Weekend no 2 at the Artist’s Open House in south east London yielded more wonderful things. Hidden at the end of a long, thin garden in Forest Hill is Lydia Brenchley’s shed. Step inside and you discover the artist has been occupied with trees, tracing the complex patterns of leaves, light and branches, rendering them in almost fabric like chalky gouache paint. Alongside the paintings and prints, Lydia’s ceramics also celebrate the fine details of nature. She makes beautiful mirrors in creamy white ceramic, garlands of blossom and leaves and the most lovely bird candle holders, two of which now sit on our mantlepiece. You can contact Lydia through the Blue Patch team.
Maya Tralala is exhibiting her wonderful textile based portraits at The Patch on Lordship Lane. Maya works from photographs, selecting fabrics, patterns, ribbons and coloured threads that tell a unique and personal story about the sitter. Maya’s roots are firmly in Brittany and she integrates themes of national dress – in this photo you glimpse the traditional Breton costume, particularly relevant in her moving portrait of her grandmother. An MA graduate from Camberwell School of Art, Maya is working toward a central London exhibition and we will be following this artist’s work with great interest and capturing her on film. Her work can be commissioned too, so if you want a family portrait with a very different feel, check out Maya’s blog.

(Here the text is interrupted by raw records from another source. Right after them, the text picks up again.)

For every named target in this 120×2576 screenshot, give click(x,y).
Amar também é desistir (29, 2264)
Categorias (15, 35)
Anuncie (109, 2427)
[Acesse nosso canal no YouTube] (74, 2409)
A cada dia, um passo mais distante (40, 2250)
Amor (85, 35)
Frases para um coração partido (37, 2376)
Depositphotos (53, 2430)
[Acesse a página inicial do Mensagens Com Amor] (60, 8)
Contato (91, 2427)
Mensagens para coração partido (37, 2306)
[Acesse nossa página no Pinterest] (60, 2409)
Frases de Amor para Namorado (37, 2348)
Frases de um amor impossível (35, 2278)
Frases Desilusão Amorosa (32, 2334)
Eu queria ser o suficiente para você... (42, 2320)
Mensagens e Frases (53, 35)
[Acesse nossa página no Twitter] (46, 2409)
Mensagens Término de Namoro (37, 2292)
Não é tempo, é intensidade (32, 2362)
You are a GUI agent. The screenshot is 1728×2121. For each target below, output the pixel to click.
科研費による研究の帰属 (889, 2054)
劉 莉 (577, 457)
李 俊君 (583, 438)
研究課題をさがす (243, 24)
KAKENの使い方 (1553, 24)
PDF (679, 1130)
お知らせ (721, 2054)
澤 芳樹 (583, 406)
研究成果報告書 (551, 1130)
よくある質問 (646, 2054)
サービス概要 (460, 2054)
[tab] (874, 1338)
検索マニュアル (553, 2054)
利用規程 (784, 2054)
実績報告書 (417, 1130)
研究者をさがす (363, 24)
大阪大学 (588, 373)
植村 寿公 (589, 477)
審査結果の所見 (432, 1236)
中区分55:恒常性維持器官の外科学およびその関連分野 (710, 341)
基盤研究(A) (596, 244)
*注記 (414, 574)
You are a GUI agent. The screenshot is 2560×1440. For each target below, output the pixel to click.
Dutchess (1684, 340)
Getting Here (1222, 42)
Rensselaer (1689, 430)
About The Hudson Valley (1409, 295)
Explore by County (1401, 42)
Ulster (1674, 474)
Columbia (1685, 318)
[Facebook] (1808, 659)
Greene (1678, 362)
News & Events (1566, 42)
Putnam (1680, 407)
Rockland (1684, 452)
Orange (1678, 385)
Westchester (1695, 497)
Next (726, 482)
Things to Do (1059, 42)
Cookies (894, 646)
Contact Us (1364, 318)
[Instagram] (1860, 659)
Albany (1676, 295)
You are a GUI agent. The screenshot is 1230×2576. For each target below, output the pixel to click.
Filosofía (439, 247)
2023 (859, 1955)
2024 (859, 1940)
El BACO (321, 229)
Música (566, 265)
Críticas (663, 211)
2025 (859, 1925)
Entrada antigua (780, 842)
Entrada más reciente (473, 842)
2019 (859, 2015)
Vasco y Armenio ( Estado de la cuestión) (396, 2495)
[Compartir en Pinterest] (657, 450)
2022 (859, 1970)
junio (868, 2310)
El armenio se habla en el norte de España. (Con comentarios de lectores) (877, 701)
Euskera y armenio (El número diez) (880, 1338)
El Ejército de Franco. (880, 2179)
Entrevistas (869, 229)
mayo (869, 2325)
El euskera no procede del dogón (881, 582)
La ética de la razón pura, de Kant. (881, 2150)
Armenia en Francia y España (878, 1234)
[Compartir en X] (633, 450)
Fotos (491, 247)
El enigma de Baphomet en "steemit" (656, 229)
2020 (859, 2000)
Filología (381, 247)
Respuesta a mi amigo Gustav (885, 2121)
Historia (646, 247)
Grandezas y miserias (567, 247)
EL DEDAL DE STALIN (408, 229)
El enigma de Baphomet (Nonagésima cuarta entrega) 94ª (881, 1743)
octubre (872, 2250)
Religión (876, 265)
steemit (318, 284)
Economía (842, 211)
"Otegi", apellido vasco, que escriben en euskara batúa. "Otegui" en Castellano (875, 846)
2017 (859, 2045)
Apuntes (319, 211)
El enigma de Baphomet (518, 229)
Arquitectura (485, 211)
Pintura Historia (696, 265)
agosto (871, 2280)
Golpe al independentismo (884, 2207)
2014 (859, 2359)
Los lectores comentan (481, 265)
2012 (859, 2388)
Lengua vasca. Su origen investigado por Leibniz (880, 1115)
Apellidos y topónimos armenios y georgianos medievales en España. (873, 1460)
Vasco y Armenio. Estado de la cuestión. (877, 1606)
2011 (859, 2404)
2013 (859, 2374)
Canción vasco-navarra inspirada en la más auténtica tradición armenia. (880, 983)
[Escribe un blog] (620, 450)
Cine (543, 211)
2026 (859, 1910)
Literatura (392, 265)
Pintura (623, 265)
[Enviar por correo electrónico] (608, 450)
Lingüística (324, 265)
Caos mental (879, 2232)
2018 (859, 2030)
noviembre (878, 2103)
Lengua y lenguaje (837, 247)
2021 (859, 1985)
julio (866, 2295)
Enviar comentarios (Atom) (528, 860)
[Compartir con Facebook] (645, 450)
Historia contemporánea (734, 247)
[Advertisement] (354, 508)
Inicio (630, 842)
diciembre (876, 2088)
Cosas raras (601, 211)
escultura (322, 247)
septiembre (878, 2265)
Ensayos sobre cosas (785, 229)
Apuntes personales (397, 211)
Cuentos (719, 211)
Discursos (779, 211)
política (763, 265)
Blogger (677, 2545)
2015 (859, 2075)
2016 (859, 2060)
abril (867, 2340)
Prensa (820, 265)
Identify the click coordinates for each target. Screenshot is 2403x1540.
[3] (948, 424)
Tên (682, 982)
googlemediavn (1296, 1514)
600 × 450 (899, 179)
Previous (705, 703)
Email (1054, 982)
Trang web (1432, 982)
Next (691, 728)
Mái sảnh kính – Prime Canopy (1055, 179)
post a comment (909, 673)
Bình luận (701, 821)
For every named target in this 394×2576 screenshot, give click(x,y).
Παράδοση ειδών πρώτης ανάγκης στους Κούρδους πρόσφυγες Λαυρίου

The ceramics and glass trail took me to a house behind East Dulwich station, where I met Blue Patch pioneer, the glass artist Sue King. Sue has recently been commissioned to create new works especially for the House of Commons shop – I never knew they had one! She makes architectural glass and has installed pieces in public buildings as well as regular homes where her fused glass ‘paintings’ introduce a blast of coloured light. Our photo shows her hanging pieces, chunky glass colours melted together like boiled sweets, they will cheer up a window, changing colour with the time of day. Also exhibiting at Sue’s house was ceramicist Diana Cox. Diana creates amazing lights, ceramic tubes pierced with holes, they look as eye catching switched off as they do on. Diana’s little pillow box is featured above.
Popping over to Peckham, two industrious guys, Phil Hankinson and Daniel Reynolds, transformed a local garage into the ‘Art Garage’ and filled it with wonderful things amongst the nuts and bolts.
Phil graduated from the Royal College of Art in Illustration and has been working for the likes of Conde Nast, Apple and the BBC. His own work start life as uses small scale paper assemblages or ‘reconstructed landscapes’. ‘If it moves (or doesn’t) cast it’ seems to be the philosophy of Daniel Reynolds, whose eclectic vision has produced a pantheon of familiar and strange ceramic objects. We hope they can make a permanent Art Garage because it would be a great place for everyone to source affordable high quality art.
The people we visited during the artists open house proved to the Blue Patch team that there is a rich pool of talent and people are making work that they take real pride in. To invest in things that really enhance your home and give it a unique feel we suggest you keep an eye out for the ‘open studio’ weekends, they happen throughout the UK and even better you will pay less and support the local economy too.